The average rate for the benchmark 30-year fixed mortgage is 3.03 percent, a decrease of 1 basis point from a week ago. This time a month ago, the average rate on a 30-year fixed mortgage was higher at 3.07 percent.

Several benchmark mortgage rates receded this week. The average for a 30-year fixed-rate mortgage decreased, but the average rate on a 15-year fixed increased. The average rate on 5/1 adjustable-rate mortgages, or ARMs, the most popular type of variable rate mortgage, ticked downward.

The average rate for the benchmark 30-year fixed mortgage is 3.03 percent, a decrease of 1 basis point from a week ago. This time a month ago, the average rate on a 30-year fixed mortgage was higher at 3.07 percent.

At the current average rate, you’ll pay $423.22 per month in principal and interest for every $100,000 you borrow. That’s down $0.54 from what it would have been last week.

The average 15-year fixed-mortgage rate is 2.58 percent, up 1 basis point over the last week.

Monthly payments on a 15-year fixed mortgage at that rate will cost around $671 per $100,000 borrowed. That’s clearly much higher than the monthly payment would be on a 30-year mortgage at that rate, but it comes with some big advantages: You’ll come out several thousand dollars ahead over the life of the loan in total interest paid and build equity much more quickly.

The average rate on a 5/1 adjustable rate mortgage is 3.06 percent, down 1 basis point over the last week.

These loan types are best for those who expect to sell or refinance before the first or second adjustment. Rates could be materially higher when the loan first adjusts, and thereafter.

Monthly payments on a 5/1 ARM at 3.06 percent would cost about $425 for each $100,000 borrowed over the initial five years, but could ratchet higher by hundreds of dollars afterward, depending on the loan’s terms.

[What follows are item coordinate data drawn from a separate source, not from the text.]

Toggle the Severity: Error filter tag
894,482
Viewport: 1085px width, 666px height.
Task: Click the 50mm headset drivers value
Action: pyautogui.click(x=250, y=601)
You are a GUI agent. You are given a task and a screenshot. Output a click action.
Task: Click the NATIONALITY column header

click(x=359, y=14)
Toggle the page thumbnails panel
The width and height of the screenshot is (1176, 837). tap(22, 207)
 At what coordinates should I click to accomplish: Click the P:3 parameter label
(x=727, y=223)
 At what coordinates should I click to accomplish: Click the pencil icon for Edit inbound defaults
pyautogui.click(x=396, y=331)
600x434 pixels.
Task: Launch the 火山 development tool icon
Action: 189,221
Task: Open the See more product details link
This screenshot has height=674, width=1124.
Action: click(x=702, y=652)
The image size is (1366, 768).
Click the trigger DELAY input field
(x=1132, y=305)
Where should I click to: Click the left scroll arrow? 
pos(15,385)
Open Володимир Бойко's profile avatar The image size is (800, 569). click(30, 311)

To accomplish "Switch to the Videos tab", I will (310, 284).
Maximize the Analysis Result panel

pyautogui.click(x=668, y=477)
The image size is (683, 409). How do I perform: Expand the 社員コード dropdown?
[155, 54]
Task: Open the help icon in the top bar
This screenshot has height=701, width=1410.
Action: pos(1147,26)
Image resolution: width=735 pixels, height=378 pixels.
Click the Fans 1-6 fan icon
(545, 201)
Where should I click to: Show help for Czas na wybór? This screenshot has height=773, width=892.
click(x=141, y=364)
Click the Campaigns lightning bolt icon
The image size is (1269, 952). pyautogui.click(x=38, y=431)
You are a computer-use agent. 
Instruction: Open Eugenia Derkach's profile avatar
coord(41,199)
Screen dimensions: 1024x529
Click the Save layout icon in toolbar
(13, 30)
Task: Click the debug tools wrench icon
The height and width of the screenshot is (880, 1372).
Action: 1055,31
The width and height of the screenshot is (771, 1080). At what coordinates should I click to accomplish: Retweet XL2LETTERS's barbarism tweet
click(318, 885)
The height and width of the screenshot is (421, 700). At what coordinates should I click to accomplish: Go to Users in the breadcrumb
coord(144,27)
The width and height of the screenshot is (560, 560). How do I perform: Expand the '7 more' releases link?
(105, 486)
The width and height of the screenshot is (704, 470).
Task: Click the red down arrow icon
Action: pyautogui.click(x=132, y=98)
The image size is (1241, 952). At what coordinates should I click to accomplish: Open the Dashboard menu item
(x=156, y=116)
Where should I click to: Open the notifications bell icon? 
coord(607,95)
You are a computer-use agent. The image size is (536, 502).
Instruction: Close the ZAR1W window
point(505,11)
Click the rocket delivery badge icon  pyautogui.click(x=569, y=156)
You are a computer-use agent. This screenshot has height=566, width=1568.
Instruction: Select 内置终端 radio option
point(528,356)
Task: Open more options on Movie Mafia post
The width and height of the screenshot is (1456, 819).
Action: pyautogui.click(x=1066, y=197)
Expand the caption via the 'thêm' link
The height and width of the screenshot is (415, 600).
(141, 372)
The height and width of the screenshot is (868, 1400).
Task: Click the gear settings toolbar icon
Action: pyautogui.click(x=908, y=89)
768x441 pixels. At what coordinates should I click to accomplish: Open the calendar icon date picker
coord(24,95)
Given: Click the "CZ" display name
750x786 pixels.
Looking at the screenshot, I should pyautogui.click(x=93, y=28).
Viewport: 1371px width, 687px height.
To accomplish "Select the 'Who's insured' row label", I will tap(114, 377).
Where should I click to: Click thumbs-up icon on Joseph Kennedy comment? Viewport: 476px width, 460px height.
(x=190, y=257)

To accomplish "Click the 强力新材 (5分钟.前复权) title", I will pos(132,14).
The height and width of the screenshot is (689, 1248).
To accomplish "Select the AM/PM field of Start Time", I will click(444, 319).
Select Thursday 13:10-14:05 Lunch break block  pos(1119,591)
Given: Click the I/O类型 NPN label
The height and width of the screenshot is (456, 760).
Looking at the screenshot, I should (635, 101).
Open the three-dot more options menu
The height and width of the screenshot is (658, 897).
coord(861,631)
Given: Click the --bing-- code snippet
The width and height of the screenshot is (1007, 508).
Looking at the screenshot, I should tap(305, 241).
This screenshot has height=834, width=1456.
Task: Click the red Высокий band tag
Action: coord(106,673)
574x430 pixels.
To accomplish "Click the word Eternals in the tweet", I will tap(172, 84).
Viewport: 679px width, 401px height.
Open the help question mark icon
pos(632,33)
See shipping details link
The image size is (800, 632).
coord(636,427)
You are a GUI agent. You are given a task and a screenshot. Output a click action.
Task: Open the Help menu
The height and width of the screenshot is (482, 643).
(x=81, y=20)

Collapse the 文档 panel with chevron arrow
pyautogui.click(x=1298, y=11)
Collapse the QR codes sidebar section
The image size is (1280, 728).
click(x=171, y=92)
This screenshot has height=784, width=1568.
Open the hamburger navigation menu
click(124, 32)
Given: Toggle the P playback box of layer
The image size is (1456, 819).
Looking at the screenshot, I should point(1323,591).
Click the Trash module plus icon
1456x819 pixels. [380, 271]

More than half of the experts on Bankrate's panel (57 percent) predict rates will rise, while 29 percent expect rates to fall and 14 percent think rates will remain the same.

Dick Lepre, a senior loan officer with RPM Mortgage, is among those who see rates rising. He said, “The rates on Treasury and mortgage debt move with inflation. In the short term, once politicians agree on an enormous increase in Treasury debt, markets will fear increased inflation, driving Treasury and mortgage rates up. In the longer term (next few months) folks will realize that inflation will remain modest through 2021.”

Mitch Ohlbaum, a mortgage banker with Macoy Capital Partners, agrees, adding, “The 10-year is trading at .81 percent, which is only up by .047 percent, virtually nothing. We have some good news in the U.S. economy despite slower than expected ‘re-employment’ of the U.S. workforce. Housing starts were up in September - mostly driven by activity in the Northeast. Home Builder Confidence is also up, and surprising the market were strong retail sales. The fear of round two COVID in Europe and negative (yes negative) rates in countries like Germany is driving investors to the US market, which will help tamp down Treasury rates in the U.S.”

Logan Mohtashami, a housing analyst with HousingWire, also sees rates going up. He said, “We are itching to get a small breakout on bond yields higher, which is bullish for the U.S. economy because it means maybe we get a disaster relief package passed. Also, if either party gets clean in the election victory, we can see more relief passed if something doesn't happen this week. We have many headlines that can drive yields higher or lower faster than what we have been accustomed to recently. So, keep an eye out daily on the news.”

Ken H. Johnson, a real estate economist at Florida Atlantic University sees it differently. He said, “30-year mortgage rates will continue to decline slightly. 10-year treasuries are rising slowly and approaching the 8-handle (.78 percent as of 10/19/2020). However, 30-year mortgage rates will continue to buck the trend and move in the opposite direction ever so slightly. Currently, long-term mortgages appear to be relatively safe to investors in part thanks to the federal government’s willingness to continue support of foreclosure moratoriums and payment deference plans. This will cause investors to bid the price of long-term mortgages up, driving down yields.”

Jennifer Kouchis, a senior vice president of real estate lending for the VyStar Credit Union, said, “Rates will remain the same. COVID and the election news are what is driving mortgage rates. For now, rates are stable with minimum movement, however there could be new developments at any time which create volatility in the market. For now, my feeling is that rates will remain the same, although we can expect to see some slight moves both up and down.”